Argall rips state for skipping election reform hearing
Counties tell of need for funds to handle elections
With a busy election year well underway, Schuylkill County Sen. David Argall on Tuesday ripped the Wolf administration for skipping a bipartisan election reform hearing where counties bluntly stated a need for more election funding.
Argall, a Republican who also represents part of Berks County, said the Democratic administration’s absence was not a case of “government that works” but a case of “government that doesn’t even show up.”
At the Senate State Government Committee hearing in Harrisburg chaired by Argall, Bradford County Commissioner Daryl Miller said burdens placed on counties by a sweeping 2019 election reform law mean the current state of affairs is not sustainable.
That law vastly expanded mail-in voting and — coupled with the pandemic — made the 2020 election unlike any that had preceded it. Nearly 38% of the 6,915,283 votes cast in the presidential election were mailed.

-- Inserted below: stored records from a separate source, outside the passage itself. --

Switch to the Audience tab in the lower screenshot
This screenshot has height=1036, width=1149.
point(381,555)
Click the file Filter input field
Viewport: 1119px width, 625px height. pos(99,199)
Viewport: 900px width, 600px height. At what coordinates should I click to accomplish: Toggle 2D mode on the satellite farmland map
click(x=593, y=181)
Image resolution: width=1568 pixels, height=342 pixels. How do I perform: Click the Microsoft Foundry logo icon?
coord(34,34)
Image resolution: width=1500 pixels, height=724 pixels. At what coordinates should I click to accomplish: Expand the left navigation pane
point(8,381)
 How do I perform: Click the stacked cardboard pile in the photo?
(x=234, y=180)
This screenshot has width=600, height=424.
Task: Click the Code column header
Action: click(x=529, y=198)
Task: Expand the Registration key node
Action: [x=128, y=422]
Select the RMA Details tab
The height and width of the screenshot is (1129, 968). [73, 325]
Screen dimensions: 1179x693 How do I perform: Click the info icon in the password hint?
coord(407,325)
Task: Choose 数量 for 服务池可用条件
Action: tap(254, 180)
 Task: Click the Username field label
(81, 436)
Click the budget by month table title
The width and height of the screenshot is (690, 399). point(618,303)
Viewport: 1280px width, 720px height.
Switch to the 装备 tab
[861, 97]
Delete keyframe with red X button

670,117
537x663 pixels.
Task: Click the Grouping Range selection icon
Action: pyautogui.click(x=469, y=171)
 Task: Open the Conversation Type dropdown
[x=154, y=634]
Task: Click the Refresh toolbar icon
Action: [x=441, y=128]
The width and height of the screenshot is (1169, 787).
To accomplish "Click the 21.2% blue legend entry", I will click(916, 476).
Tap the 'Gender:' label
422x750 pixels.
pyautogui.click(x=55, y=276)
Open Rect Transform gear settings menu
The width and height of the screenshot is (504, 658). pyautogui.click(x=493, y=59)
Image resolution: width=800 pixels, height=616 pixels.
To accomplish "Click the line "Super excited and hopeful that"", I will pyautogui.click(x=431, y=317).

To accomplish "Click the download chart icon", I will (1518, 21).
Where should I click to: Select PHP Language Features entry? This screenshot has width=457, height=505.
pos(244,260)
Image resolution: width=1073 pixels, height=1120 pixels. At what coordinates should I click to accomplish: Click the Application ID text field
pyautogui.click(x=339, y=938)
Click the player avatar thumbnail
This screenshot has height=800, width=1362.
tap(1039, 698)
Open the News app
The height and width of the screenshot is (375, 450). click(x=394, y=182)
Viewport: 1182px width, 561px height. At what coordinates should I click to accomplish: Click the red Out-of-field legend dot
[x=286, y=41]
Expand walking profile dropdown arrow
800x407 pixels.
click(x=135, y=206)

Miller, president of the County Commissioners Association of Pennsylvania board, said it was like holding an entirely separate election without any extra money.
In some cases, he said, costs for counties more than doubled.
Since then, he said, onethird of counties have seen their election managers or top election staff resign.
On Feb. 3, the Berks County commissioners appointed Paige Riegner to serve as the director of the Office of Elections Services. Longtime elections director Deborah Olivieri left the job a few weeks before the November 2020 election, and her replacement, Ronald Rutkowski, resigned in September after serving in that role for only about 10 months.
Miller said making more changes without giving counties more money “will only set us up for failure.”
The hearing included testifiers from Michigan, Florida, Washington, D.C., and various Pennsylvania counties. It was intended to gather information on additional reforms.
Argall said the Department of State took a week to say no to the committee’s Feb. 7 invitation to testify at the hearing.
Acting Secretary Leigh Chapman is the fifth person to head the department under Wolf.
“This is the Senate committee which begins the confirmation process for any secretary of the commonwealth and yet here we are, more than 50 days into her tenure, we have never even met. Not even a phone call,” Argall said. “I believe it is far past time for the department in charge of Pennsylvania’s elections to engage in these conversations instead of avoiding them like the plague.”
State Department officials were not immediately available to offer a response to Argall’s comments, which came at the end of the hearing.
Elections for Pennsylvania governor, U.S. Senate and the vast majority of legislative seats are among those scheduled for 2022. Much uncertainty already has been produced by a once-a-decade redistricting process that was slow to start because of delayed U.S. Census data.
County needs
Sherene Hess, an Indiana County commissioner, said Pennsylvania counties’ top reform wishes are more time to pre-canvass mail-in and absentee ballots, and setting an earlier deadline to request absentee ballots.
County election workers must wait until Election Day to pre-canvass — or process and count — mailin and absentee ballots.
Matthew Weil, of the Washington, D.C.-based Bipartisan Policy Center, said states should give election administrators at least seven days to pre-canvass.
But he said the center approved of a three-day window proposed in a Pennsylvania bill offered by Argall and Philadelphia Sen. Sharif Street, the top Democrat on the committee.
Weil said the move alone would drastically improve the running of Pennsylvania elections.
The deadline for applications for absentee ballots is seven days before the election. County commissioners have proposed setting it at 15 days.
An analyst from the Bipartisan Policy Center, Rachel Orey, said it appeared Pennsylvania lawmakers had time to deal with precanvassing and election funding issues before the November 2022 elections.
Then, she said, more extensive reforms could be undertaken in 2023.